■ **Trecho selecionado**:
• • •

Ainda bem que hoje em dia nem mais para os museus poderão servir as carcomidas correntes levantadas pelas mãos dos buscadores de ouro.

Agora que tanto se fala na candidatura do Sr. Bernardino de Campos seria assaz de temer que as golilhas e polés encontradas no Castelo ainda estivessem capazes de uso.

O Sr. Presidente da República lá esteve, na galeria dos jesuítas, galeria em que, diga-se a verdade, sente-se bem a sua angélica pessoa.

Foi isto ontem pela manhã, depois do café e antes da segunda inauguração do primeiro decímetro de cães.

S. Exa., acompanhado da casa civil e militar, do Dr. Frontin e de outras pessoas gratas (gratas, sr. revisor!), enveredou pelo buraco, iluminado por um foco de acetileno, que dava à galeria o tom macabro da furna de Ali Babá.

Entrou, olhou e nada disse; se o chefe de polícia estivesse presente teria exclamado como de outra vez (e desta com alguma razão): —Senhores, estamos com um vulcão por cima da cabeça.

• • •

■ **Registros fornecidos**:
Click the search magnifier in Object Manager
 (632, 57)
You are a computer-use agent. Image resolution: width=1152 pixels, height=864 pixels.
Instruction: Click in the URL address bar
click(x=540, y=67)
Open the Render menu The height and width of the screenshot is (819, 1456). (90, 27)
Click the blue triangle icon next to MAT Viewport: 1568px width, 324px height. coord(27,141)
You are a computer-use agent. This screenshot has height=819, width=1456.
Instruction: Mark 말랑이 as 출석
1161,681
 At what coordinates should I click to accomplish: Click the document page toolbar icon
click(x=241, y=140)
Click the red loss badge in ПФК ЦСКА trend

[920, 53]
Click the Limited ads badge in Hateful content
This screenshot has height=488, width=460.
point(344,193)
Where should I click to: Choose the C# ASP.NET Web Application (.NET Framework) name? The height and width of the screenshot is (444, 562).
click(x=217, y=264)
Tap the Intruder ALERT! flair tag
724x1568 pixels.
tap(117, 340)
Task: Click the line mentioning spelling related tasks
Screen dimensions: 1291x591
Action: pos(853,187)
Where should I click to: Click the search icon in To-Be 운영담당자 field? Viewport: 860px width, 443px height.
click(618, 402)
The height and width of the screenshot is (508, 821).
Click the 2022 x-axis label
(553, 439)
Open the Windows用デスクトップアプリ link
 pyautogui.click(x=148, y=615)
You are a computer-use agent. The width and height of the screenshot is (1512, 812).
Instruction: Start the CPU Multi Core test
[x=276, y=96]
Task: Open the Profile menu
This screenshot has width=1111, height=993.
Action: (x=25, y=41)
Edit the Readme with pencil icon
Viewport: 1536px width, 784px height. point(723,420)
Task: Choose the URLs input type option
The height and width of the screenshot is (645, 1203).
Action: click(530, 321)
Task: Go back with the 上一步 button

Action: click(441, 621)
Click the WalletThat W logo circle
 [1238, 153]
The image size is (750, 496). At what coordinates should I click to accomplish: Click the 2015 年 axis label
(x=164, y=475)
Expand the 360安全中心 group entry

• • •

■ **Tarefas a realizar**:
**1)** Responda com base no trecho selecionado:
(a) Em que galeria esteve o Presidente da República?
(b) Em que momento aconteceu a visita?
(c) O que iluminava o buraco por onde a comitiva entrou?
**2)** Reproduza fielmente os registros, tudo desde a linha que contém "Click the Limited" até o fim dos registros, incluindo essa primeira linha e a última.

■ **Respostas do exercício**:
**1)**
(a) Na galeria dos jesuítas.
(b) Ontem pela manhã, depois do café e antes da segunda inauguração do primeiro decímetro de cães.
(c) Um foco de acetileno.

**2)**
Click the Limited ads badge in Hateful content
This screenshot has height=488, width=460.
point(344,193)
Where should I click to: Choose the C# ASP.NET Web Application (.NET Framework) name? The height and width of the screenshot is (444, 562).
click(x=217, y=264)
Tap the Intruder ALERT! flair tag
724x1568 pixels.
tap(117, 340)
Task: Click the line mentioning spelling related tasks
Screen dimensions: 1291x591
Action: pos(853,187)
Where should I click to: Click the search icon in To-Be 운영담당자 field? Viewport: 860px width, 443px height.
click(618, 402)
The height and width of the screenshot is (508, 821).
Click the 2022 x-axis label
(553, 439)
Open the Windows用デスクトップアプリ link
 pyautogui.click(x=148, y=615)
You are a computer-use agent. The width and height of the screenshot is (1512, 812).
Instruction: Start the CPU Multi Core test
[x=276, y=96]
Task: Open the Profile menu
This screenshot has width=1111, height=993.
Action: (x=25, y=41)
Edit the Readme with pencil icon
Viewport: 1536px width, 784px height. point(723,420)
Task: Choose the URLs input type option
The height and width of the screenshot is (645, 1203).
Action: click(530, 321)
Task: Go back with the 上一步 button

Action: click(441, 621)
Click the WalletThat W logo circle
 [1238, 153]
The image size is (750, 496). At what coordinates should I click to accomplish: Click the 2015 年 axis label
(x=164, y=475)
Expand the 360安全中心 group entry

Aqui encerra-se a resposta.